= Lars-Erik Gadde =

Swedish organizational theorist

Lars-Erik Gadde (born 1945) is a Swedish organizational theorist and Professor of Technology Management and Economics at Chalmers University of Technology in Gothenburg, Sweden. He is known for his work on business networks, professional purchasing. and case study research.

== Life and work ==
Gadde obtained his PhD at the University of Gothenburg in 1978 with the thesis, entitled "Efterfrågevariationer i vertikala marknadssystem" (Demand variations in vertical marketing systems).

After his graduation Gadde spend his academic career at the Institute for Management of Innovation and Technology, Gothenburg, which became Chalmers University of Technology in 1994. In the 1983 article "Research on Producer Goods Distribution in Sweden" gave his view on the state of the art of on his field of research, the industrial marketing:

Swedish interest in research on channels of distribution for industrial goods has been limited historically. The same is true in other countries as well, as has been reported, for example, by Ford. In fact, this is tree for the field of industrial marketing in general. It is a little surprising that industrial markets have been so neglected. If economic values are considered, producer markets are dominant over consumer markets. According to Flodhammar and Nielsen, the turnover of the Swedish producer market is four times that of the consumer market. One reason for the slight research interest is that up to the 1970s many industries could be characterised as operating in a 'seller's market.' Demand exceeded supply. No kind of modern marketing existed; it was only a question of selling.

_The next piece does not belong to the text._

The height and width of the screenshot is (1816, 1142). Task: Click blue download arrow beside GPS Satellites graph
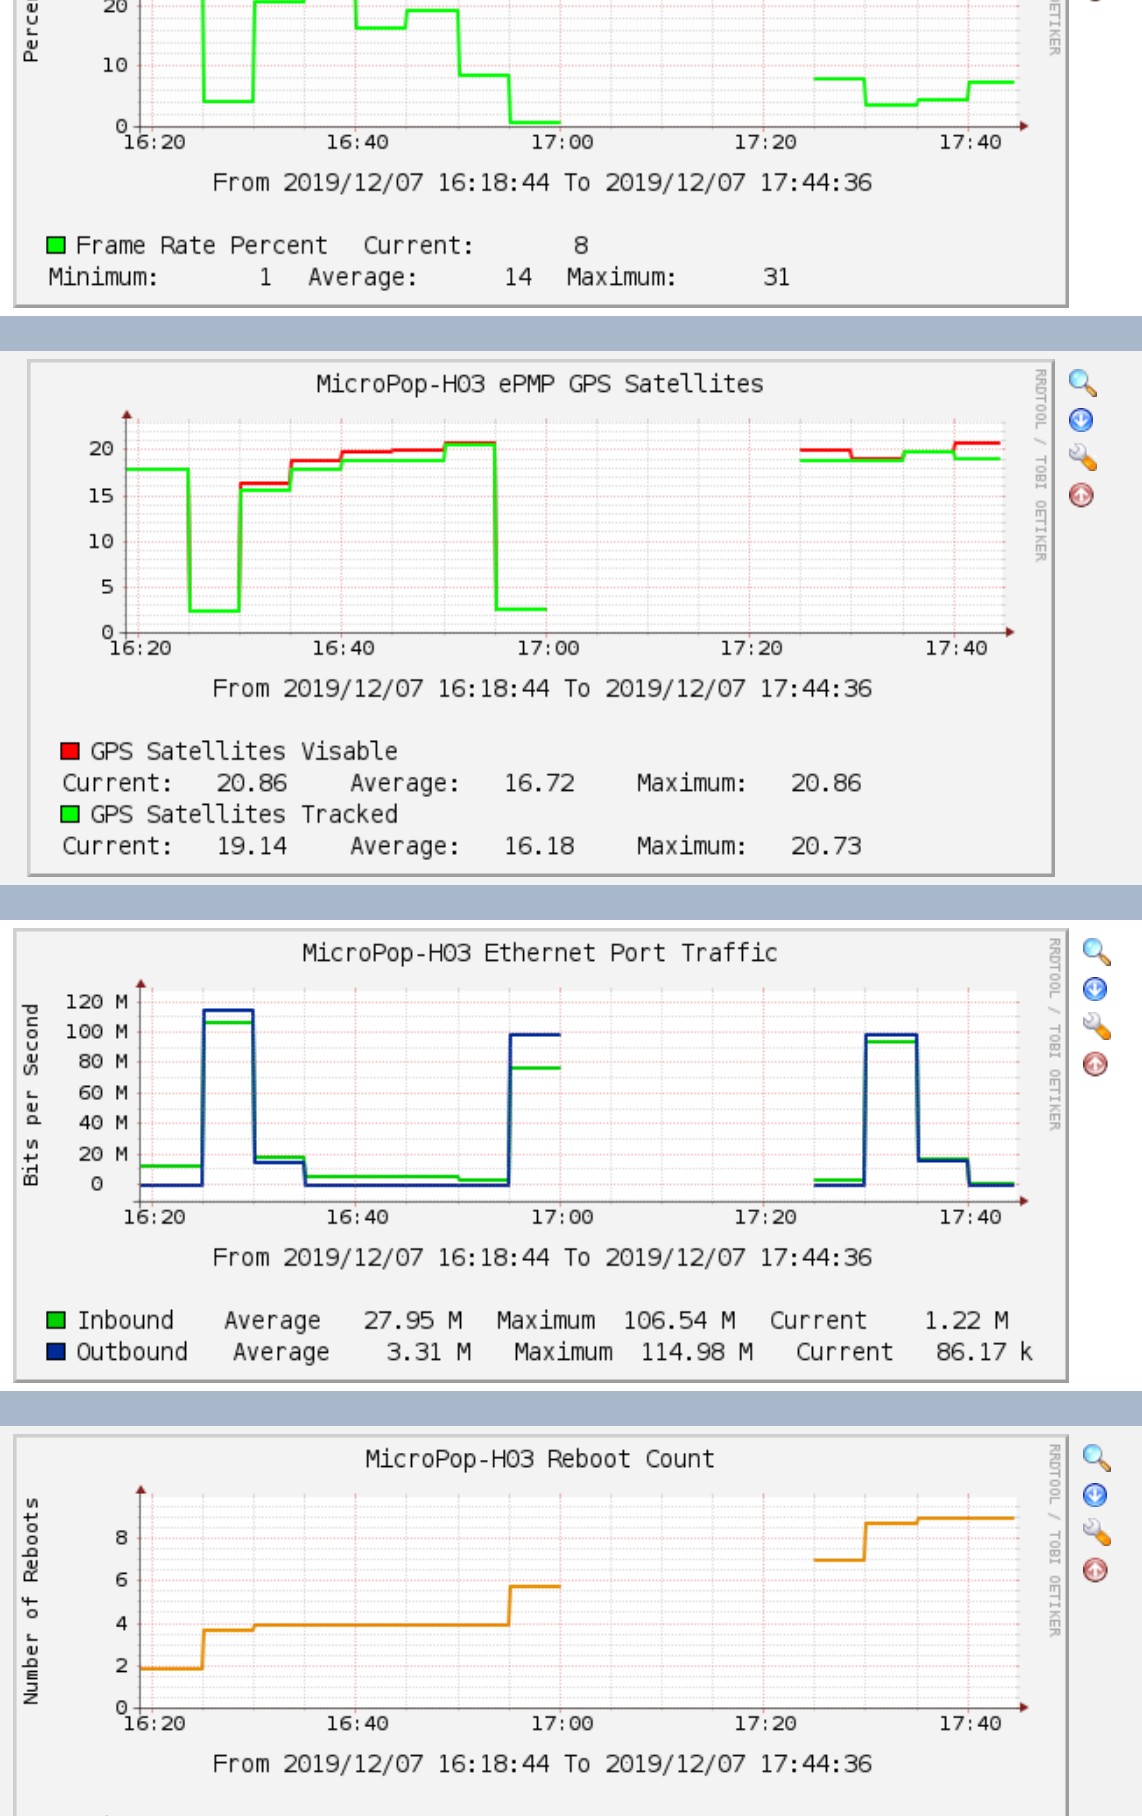tap(1081, 420)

His cooperation with Håkan Håkansson originates from when they did research in the Swedish automotive industry, particularly looking at "automotive component supply strategies." He also wrote a paper with Philippe A. Naert on marketing research in Europe. Soon after he joined the Industrial Marketing and Purchasing Group, and much of his research and publications has been under their wings. In the 1990s he also published some works on case study research in cooperation with Anna Dubois of the Chalmers University of Technology.

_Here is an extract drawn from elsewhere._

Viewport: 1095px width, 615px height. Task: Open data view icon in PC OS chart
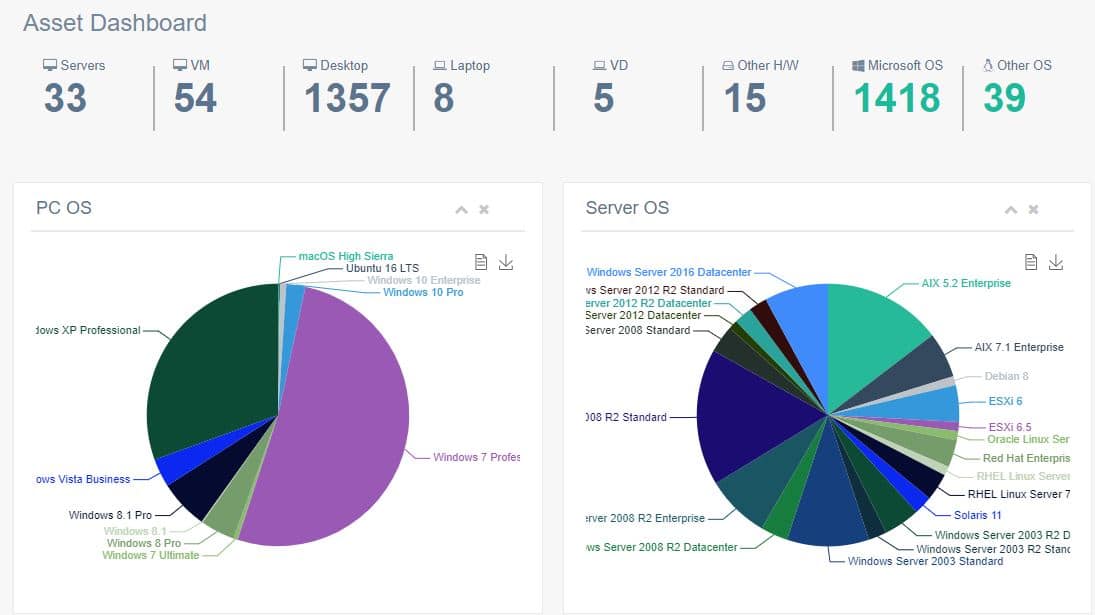[480, 262]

Gadde's research interest has remained in the field of "exchange processes among companies in business networks. These processes are analysed from two perspectives. The first concerns purchasing behaviour and purchasing strategies on the buying side, while the second deals with distribution strategies and distribution system dynamics on the selling side."

== Selected publications ==
- Gadde, Lars-Erik, and Håkan Håkansson. "Professional Purchasing." (1993).
- Håkansson, H., Ford, D., Gadde, L. E., Snehota, I., & Waluszewski, A. (2009). Business in Networks. John Wiley & Sons,.
- Gadde, Lars-Erik, Håkan Håkansson, and Göran Persson. Supply Network Strategies John Wiley & Sons, 2010.

Articles (a selection)
- Gadde, Lars-Erik, and Ivan Snehota. "Making the most of supplier relationships." Industrial Marketing Management 29.4 (2000): 305–316.
- Dubois, Anna, and Lars-Erik Gadde. "Systematic combining: an abductive approach to case research." Journal of Business Research 55.7 (2002): 553–560.
- Dubois, Anna, and Lars-Erik Gadde. "The construction industry as a loosely coupled system: implications for productivity and innovation." Construction Management and Economics 20.7 (2002): 621–631.